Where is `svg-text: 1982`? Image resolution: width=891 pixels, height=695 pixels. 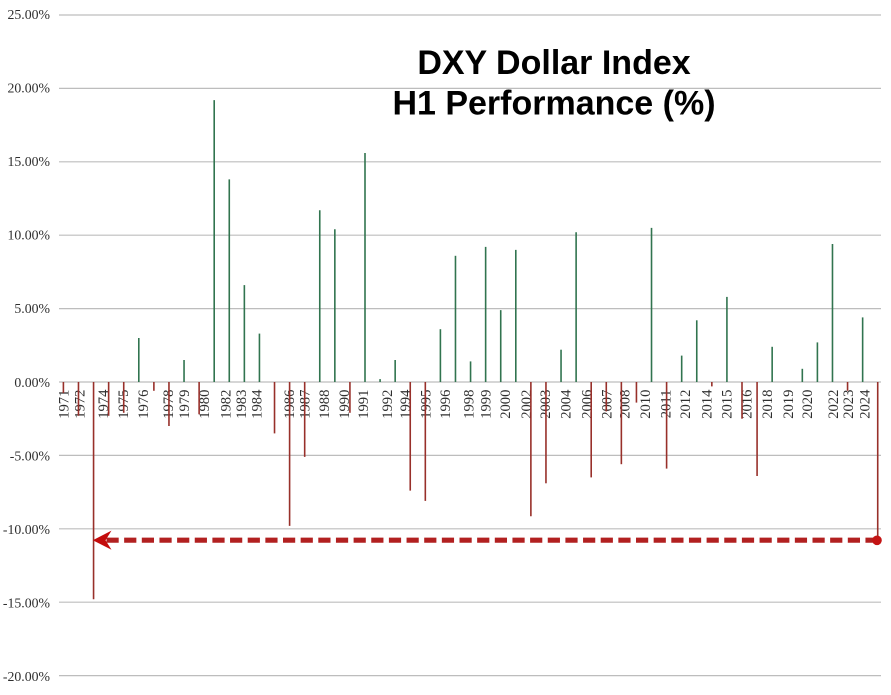 svg-text: 1982 is located at coordinates (227, 404).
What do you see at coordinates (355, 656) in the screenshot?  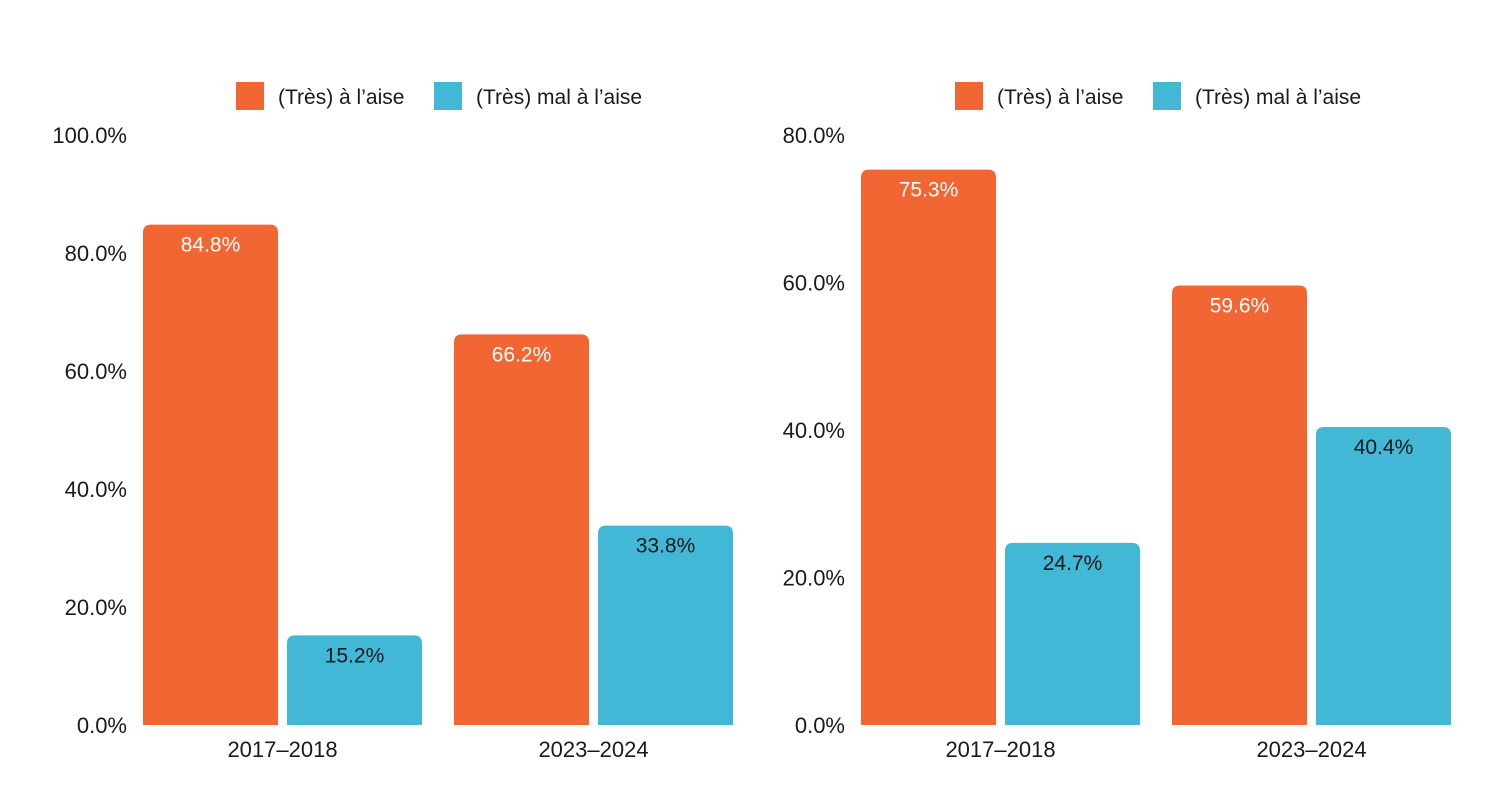 I see `data-label: 15.2%` at bounding box center [355, 656].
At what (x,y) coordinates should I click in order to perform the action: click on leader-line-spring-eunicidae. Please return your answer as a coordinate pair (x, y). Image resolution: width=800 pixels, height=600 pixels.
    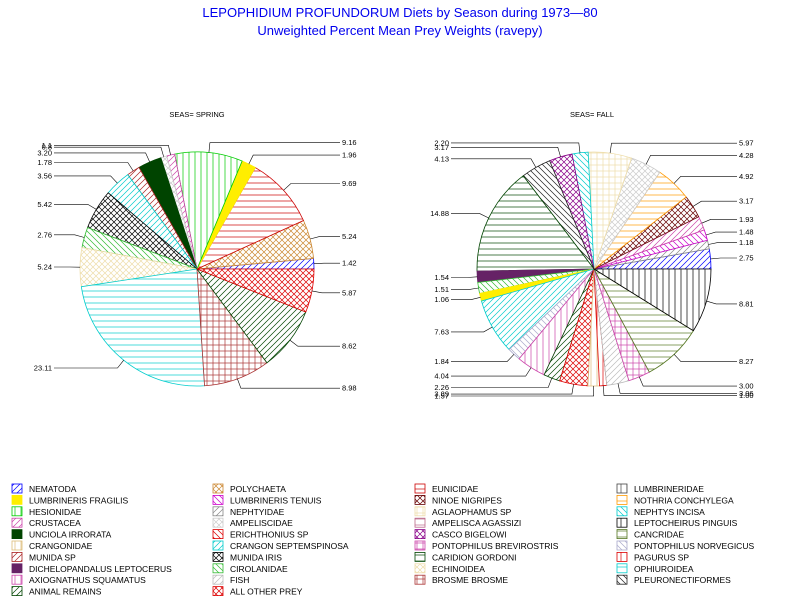
    Looking at the image, I should click on (312, 187).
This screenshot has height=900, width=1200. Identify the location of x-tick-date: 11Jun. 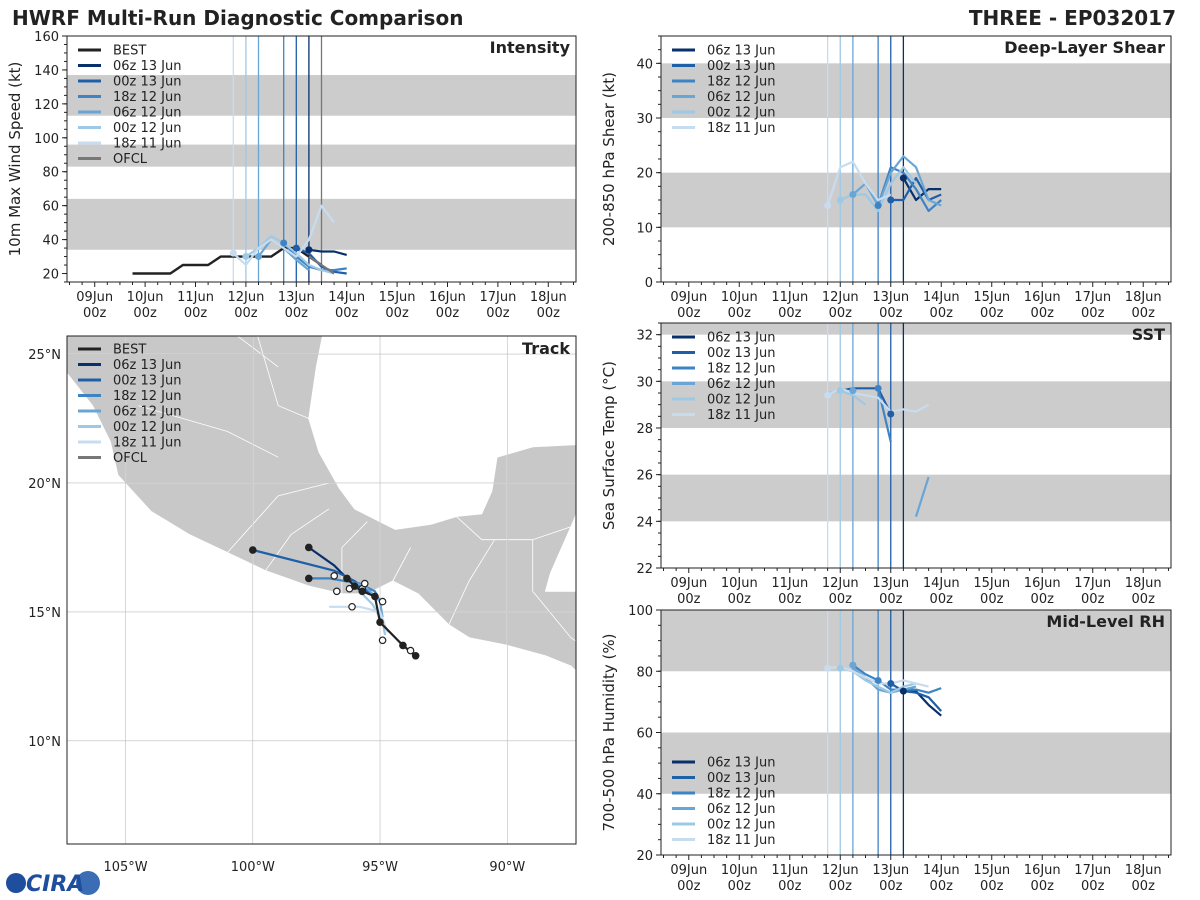
(790, 870).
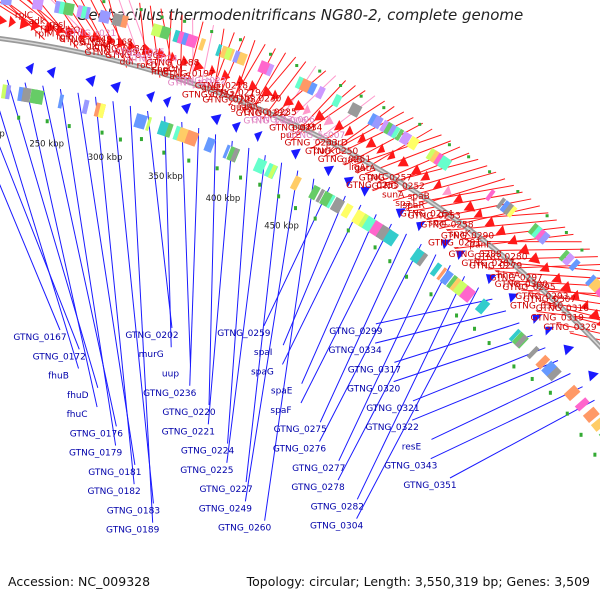 This screenshot has height=600, width=600. I want to click on scale-label: 400 kbp, so click(224, 199).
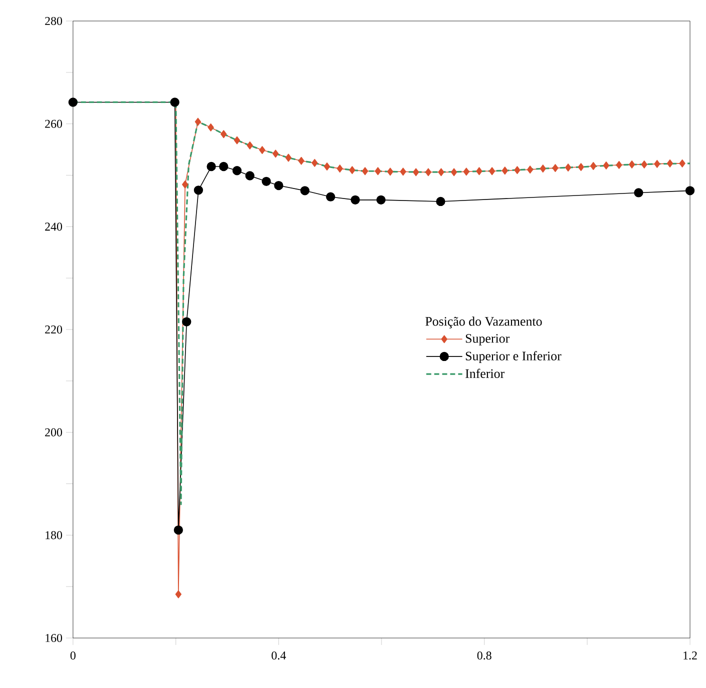  What do you see at coordinates (485, 373) in the screenshot?
I see `legend-label: Inferior` at bounding box center [485, 373].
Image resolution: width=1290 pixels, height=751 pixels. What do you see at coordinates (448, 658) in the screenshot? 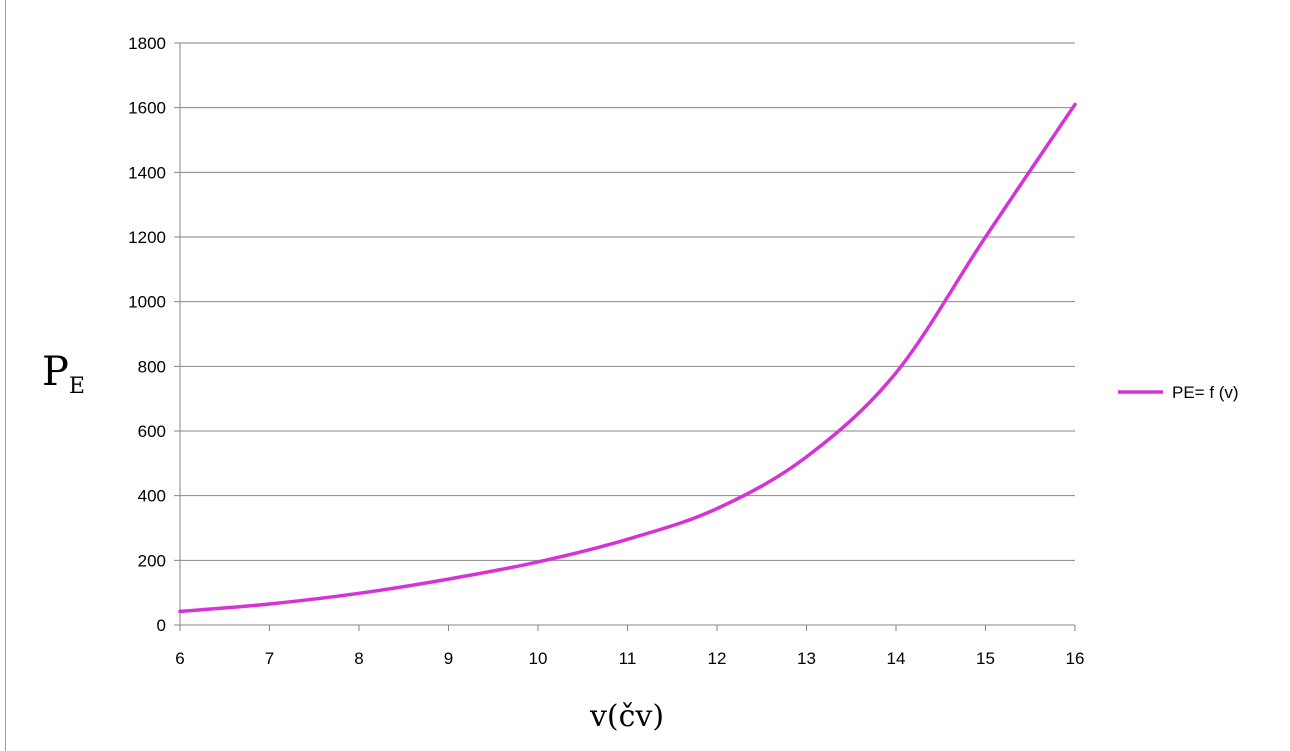
I see `x-tick-label: 9` at bounding box center [448, 658].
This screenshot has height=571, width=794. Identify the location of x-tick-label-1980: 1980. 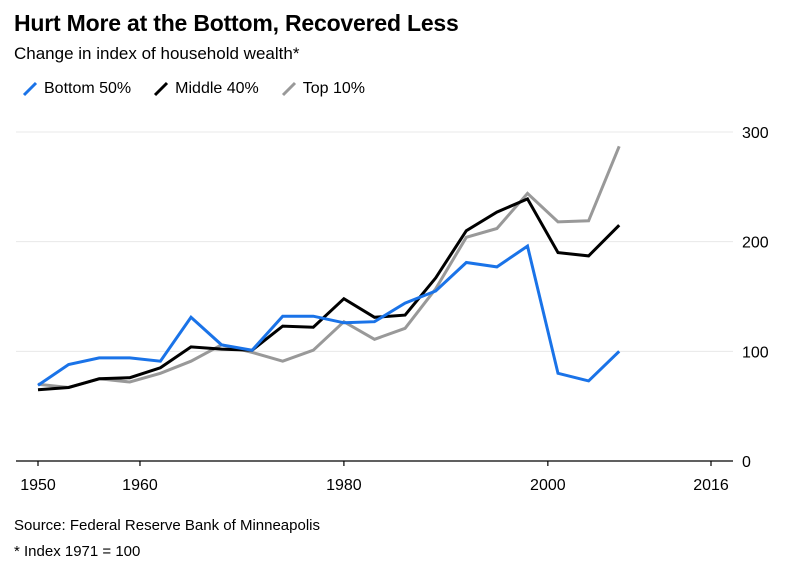
(344, 486).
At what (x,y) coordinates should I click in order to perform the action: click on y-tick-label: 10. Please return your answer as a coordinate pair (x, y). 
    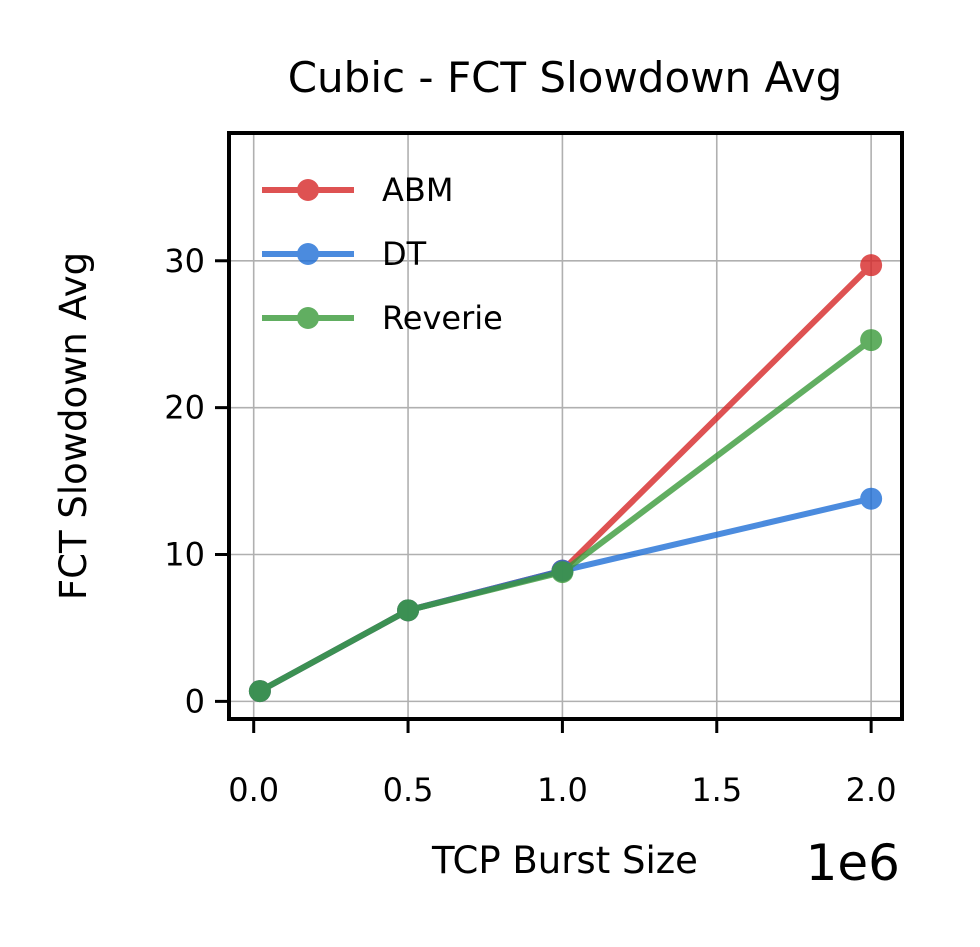
    Looking at the image, I should click on (184, 555).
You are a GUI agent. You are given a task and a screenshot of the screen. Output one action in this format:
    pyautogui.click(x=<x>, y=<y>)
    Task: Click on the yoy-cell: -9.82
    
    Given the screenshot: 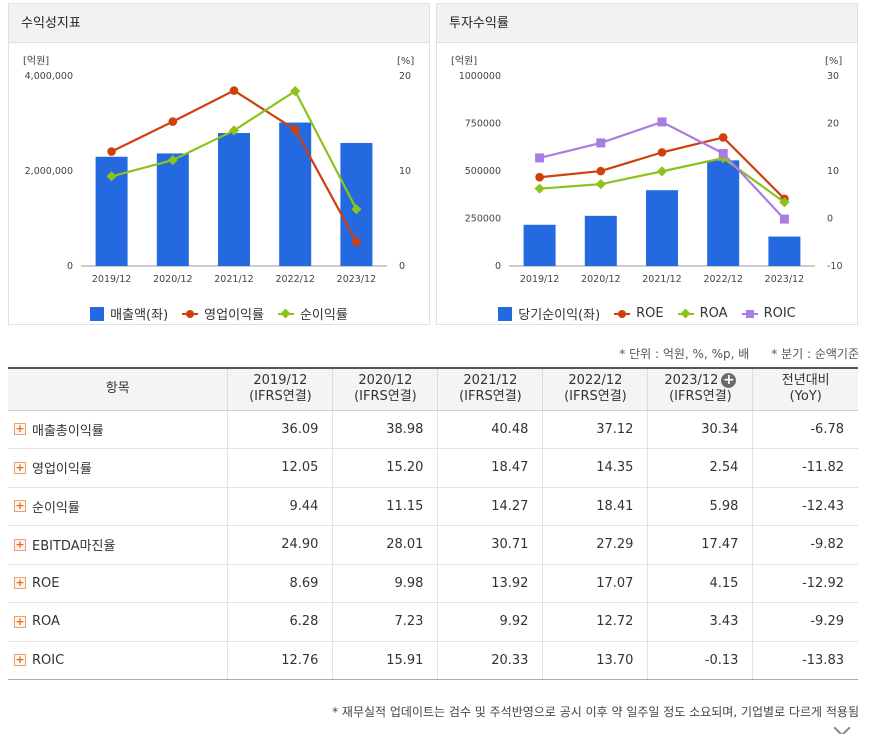 What is the action you would take?
    pyautogui.click(x=805, y=545)
    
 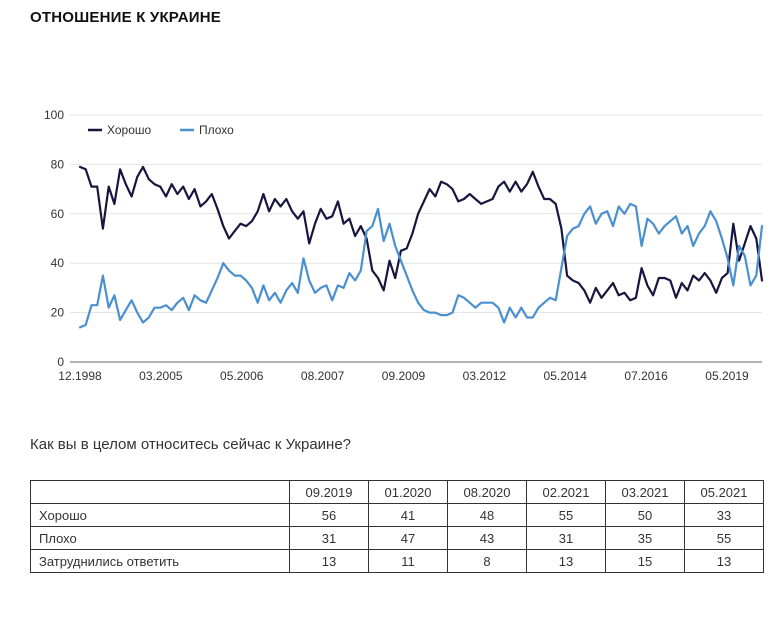 I want to click on table-cell: 48, so click(x=487, y=515).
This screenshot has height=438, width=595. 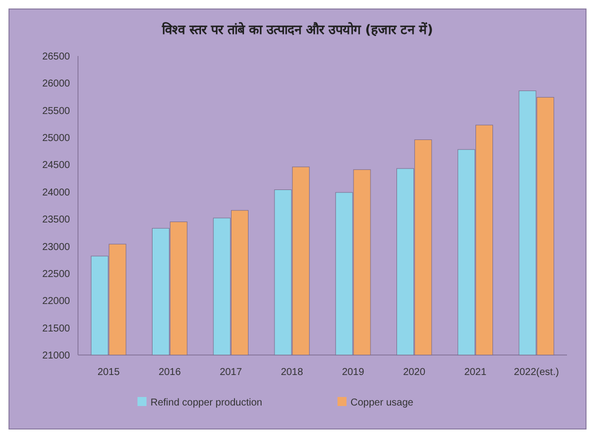 What do you see at coordinates (108, 372) in the screenshot?
I see `x-tick-label: 2015` at bounding box center [108, 372].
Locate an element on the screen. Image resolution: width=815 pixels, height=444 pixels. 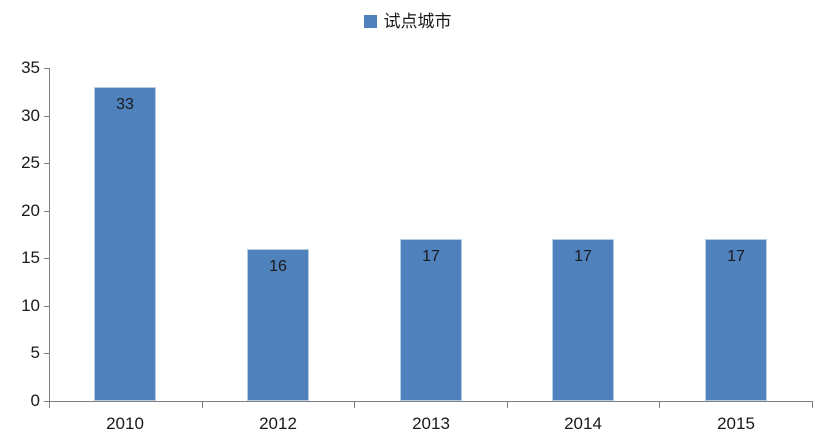
bar-value-label: 16 is located at coordinates (278, 266).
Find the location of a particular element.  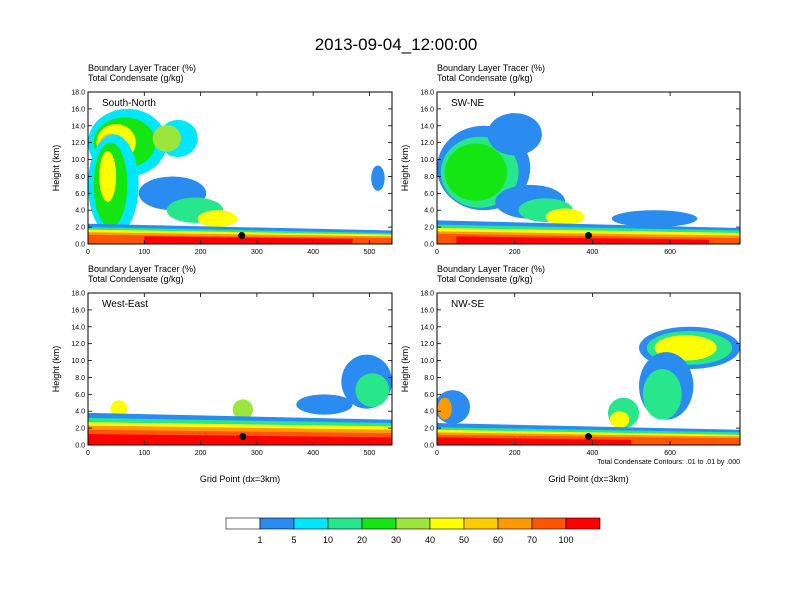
________________________
— WORK TO BE COMPLETED —
Rewrite the entries from the line with "This screenshot has height=571, width=794." up to and including the line with "Looking at the image, I should click on (184, 555).", putting "pair of numbers" in place of "coordinate pair" and keeping everything else the same. Leave the pictures out of your answer.

— TASK RESULT —
This screenshot has height=571, width=794. Identify the location of x-tick-label-1980: 1980. 
(344, 486).
At what (x,y) coordinates should I click in order to perform the action: click on y-tick-label: 10. Please return your answer as a pair of numbers (x, y). 
    Looking at the image, I should click on (184, 555).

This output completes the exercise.